= Fragmento del texto =
##############################
Mi biografía comenzó de algún modo en Guatemala. Mis padres, Carlos Alberto y Eva, vivieron en ese país antes de que Alemania fuera declarada enemiga y ellos obligados a abandonar la tierra que tanto amaron. Mi madre había sido maestra de los hijos de finqueros alemanes y mi padre se dedicaba a vender maquinaria. Regresaron a Hamburgo, donde nací en 1949, cuatro años después del fin de la segunda guerra mundial. A la primera oportunidad, mis padres vinieron a México. Hamburgo había sido reducida a escombros. Todos los edificios acusaban las huellas del bombardeo y la metralla. A pesar de la crisis de la postguerra nunca viví carencias, no sentí que me faltara algo importante. Pertenecía a una clase media con poder adquisitivo por la parte paterna, originalmente constructores de barcos, y a una familia de músicos por la parte materna. Mi abuelo fue director del Conservatorio de Hamburgo y sus hijos fueron todos músicos. La idea era que yo continuara mi educación universitaria y me desarrollara en la cultura germana. Mis padres me pidieron muy pronto que viniera a conocer México. Estaban fascinados, pero no intentaban convencerme de sus planes. Zarpé en un buque carguero con otros doce pasajeros y durante tres semanas cruzamos el Atlántico. Hamburgo era fría y gris y pesaba aún mucho el dolor de los acontecimientos. Cuando entramos al Golfo de México y atracamos en Veracruz, mi estado de ánimo era otro. La luz, los colores de la vegetación, el calor, la humedad, la vestimenta blanca de la gente, su sonrisa franca, su alegría me daban la bienvenida.
A las dos semanas de llegar a México conocí a Arturo Bodenstedt Revueltas, quien iba mucho al Colegio Alemán. Nos enamoramos de inmediato y de esa relación nacieron mis dos hijos mayores. Entré en una de las familias más emblemáticas de México y América Latina, los Revueltas.
Estoy convencida de que hay una disposición en la persona para hallar los caminos que la guían. Yo encontré el mío en la fotografía. A pesar de su aparente intrascendencia, recuerdo un momento crucial de mi oficio. Un día iba en auto con mi esposo y con su tío José Revueltas. Éste me observaba con insistencia. Yo iba atenta a la escena de un hombre que asomaba por la puerta trasera de un autobús. La luz, la composición, eran muy especiales. Comenté que esa era una buena fotografía. José me dijo: Christa, tienes un ojo muy especial, deberías cultivarlo. Yo admiraba a aquel hombre y su comentario vino a revelar un secreto deseo, un anhelo que rondaba como sospecha en mi cabeza: hacer de la cámara fotográfica mi herramienta de trabajo. Comencé a buscar cursos de fotografía y me inscribí con Lázaro Blanco en la Casa del Lago.
##############################
= Tarea planteada =
Continúa el relato autobiográfico sobre la llegada a México y el inicio en la fotografía a partir de su última oración.

= Datos registrados =
##############################
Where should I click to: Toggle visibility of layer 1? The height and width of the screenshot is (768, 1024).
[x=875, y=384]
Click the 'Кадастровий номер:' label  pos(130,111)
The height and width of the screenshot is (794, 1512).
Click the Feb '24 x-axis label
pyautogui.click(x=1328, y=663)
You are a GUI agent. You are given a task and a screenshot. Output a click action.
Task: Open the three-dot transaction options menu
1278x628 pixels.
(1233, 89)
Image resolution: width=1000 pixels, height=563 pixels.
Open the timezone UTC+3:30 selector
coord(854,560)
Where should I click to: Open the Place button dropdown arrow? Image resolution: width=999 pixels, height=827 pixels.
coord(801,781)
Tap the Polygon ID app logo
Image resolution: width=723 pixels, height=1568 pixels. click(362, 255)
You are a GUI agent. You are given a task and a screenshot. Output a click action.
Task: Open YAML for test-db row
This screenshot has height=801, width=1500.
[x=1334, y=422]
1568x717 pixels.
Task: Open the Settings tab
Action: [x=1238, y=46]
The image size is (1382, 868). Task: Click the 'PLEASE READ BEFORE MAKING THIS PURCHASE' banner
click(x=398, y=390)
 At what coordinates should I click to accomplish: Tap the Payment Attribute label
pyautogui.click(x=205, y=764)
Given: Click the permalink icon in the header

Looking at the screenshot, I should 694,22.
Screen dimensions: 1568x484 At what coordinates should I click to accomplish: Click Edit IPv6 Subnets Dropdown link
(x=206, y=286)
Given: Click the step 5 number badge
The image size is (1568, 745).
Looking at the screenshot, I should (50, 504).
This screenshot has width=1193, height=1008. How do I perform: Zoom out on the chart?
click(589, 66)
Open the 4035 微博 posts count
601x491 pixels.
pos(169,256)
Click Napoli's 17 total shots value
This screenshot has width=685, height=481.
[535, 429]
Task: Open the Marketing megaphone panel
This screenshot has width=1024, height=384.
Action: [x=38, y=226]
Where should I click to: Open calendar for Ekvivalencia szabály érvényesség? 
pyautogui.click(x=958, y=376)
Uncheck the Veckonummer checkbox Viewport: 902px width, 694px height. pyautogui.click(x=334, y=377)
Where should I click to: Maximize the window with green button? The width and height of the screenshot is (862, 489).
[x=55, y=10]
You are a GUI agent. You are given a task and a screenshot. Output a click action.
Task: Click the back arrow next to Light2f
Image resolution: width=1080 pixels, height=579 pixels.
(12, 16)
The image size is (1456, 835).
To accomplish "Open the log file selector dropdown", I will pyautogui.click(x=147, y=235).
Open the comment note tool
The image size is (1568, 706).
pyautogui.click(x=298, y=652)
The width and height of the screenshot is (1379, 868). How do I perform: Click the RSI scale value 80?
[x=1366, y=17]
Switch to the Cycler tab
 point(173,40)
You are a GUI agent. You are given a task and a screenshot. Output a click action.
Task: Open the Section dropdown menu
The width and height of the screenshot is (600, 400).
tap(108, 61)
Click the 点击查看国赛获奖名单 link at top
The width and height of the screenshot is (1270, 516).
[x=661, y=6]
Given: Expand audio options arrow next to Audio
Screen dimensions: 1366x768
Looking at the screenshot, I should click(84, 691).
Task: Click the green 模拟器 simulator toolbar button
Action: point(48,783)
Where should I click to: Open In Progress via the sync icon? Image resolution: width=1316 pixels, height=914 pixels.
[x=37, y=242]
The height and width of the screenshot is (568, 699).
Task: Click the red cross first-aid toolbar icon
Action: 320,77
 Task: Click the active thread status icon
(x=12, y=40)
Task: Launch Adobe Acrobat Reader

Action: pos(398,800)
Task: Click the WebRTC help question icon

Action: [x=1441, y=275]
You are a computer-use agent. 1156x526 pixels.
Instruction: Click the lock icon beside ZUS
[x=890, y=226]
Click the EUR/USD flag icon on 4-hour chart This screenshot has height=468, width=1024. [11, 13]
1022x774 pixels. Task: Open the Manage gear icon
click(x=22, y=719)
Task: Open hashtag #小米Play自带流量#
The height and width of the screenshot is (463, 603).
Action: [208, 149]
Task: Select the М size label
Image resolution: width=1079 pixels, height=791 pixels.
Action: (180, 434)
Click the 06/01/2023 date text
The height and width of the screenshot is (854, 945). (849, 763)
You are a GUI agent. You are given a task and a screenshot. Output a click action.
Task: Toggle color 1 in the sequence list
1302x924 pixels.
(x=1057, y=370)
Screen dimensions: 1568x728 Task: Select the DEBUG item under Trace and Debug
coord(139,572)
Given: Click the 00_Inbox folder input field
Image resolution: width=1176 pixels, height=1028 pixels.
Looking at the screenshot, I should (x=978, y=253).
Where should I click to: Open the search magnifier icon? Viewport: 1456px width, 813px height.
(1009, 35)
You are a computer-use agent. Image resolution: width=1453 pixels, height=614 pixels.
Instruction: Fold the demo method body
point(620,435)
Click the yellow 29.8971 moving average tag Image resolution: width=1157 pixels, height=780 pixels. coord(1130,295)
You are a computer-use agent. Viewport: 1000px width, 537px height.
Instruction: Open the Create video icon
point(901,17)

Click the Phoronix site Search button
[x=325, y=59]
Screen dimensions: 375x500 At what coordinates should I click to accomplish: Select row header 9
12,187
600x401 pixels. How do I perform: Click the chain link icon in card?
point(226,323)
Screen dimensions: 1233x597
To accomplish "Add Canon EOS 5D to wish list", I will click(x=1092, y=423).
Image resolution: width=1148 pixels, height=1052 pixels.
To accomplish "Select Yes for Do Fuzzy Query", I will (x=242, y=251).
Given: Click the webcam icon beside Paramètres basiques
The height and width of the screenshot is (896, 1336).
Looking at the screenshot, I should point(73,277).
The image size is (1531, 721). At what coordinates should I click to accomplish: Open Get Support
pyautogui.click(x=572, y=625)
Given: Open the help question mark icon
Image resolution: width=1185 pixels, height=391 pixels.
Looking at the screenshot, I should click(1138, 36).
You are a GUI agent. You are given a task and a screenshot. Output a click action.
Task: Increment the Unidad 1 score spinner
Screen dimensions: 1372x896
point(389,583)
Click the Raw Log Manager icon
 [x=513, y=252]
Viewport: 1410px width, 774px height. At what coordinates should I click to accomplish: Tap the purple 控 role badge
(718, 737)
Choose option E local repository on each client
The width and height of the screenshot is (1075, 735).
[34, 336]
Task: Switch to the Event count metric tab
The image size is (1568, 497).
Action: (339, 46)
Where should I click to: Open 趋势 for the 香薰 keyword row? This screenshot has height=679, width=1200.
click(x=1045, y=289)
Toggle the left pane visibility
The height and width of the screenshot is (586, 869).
##############################
= Respuesta del ejercicio =
En 1974 fui a Excélsior a ofrecer mis colaboraciones fotográficas. Me dijeron que las llevara, ya verían si eran útiles. En ese momento publicaban allí fotógrafos de la talla de Enrique Bostelmann y Herminia Dozal. Comencé a realizar reportajes con una Nikon que me compré en Alemania la primera vez que volví. Un día conocí a Manuel Becerra Acosta, entonces subdirector de Excélsior, y me envió primero a Veracruz y luego a Chihuahua a cubrir la Semana Santa en la sierra Tarahumara. En aquella época había muy pocas mujeres en los periódicos. Hoy es todo lo contrario, abundan buenas fotógrafas. Se puede constatar en las dos exposiciones que han tenido lugar en las rejas de Chapultepec, la última fue en marzo de 2020: 50 fotógrafas, que coincidió con la gran manifestación internacional por los derechos de las mujeres.
Ocurrió el golpe de Estado en Excélsior y Manuel Becerra Acosta fundó, con otros grandes periodistas, el Unomásuno. Él me invitó a trabajar en su proyecto. Comenzó entonces una dinámica brutal, todos los días era correr tras la imagen; cubría todas las fuentes, menos la policíaca. El fotoperiodismo y el ejercicio periodístico le cambian a una la dinámica de vida, la psiquis se modifica; la fotografía demanda un control particular de las situaciones, de las circunstancias. Fui jefa de fotografía un año y medio.
“Apuesta por la sorpresa”
Becerra Acosta tenía una personalidad muy excéntrica, pero a mí me tocó su lado bueno. No tengo más que elogios para su persona y lo considero el padre de mi carrera. Una de sus sentencias me marcó hondo: “Vas a aprender a tener conciencia social.” Tuve que trabajar mucho sobre esa idea. Carlos Payán fue el otro personaje que me impulsó mucho, siempre me decía: “Christa, déjate sorprender. Apuesta por la sorpresa.” Fueron dos figuras muy relevantes en mi aprendizaje periodístico, Becerra Acosta como director y Carlos Payán como subdirector. Becerra tenía en su oficina un muro dedicado a las fotografías de primeras planas de sus fotógrafos. Fuimos muy pocas las fotógrafas del Unomasuno: Martha Zarak, Flor de María Cordero y yo. Pero Becerra Acosta integró a más mujeres en su periódico. Carmen Lira, directora de La Jornada, fue una de ellas. La fotografía de prensa es un trabajo de riesgo.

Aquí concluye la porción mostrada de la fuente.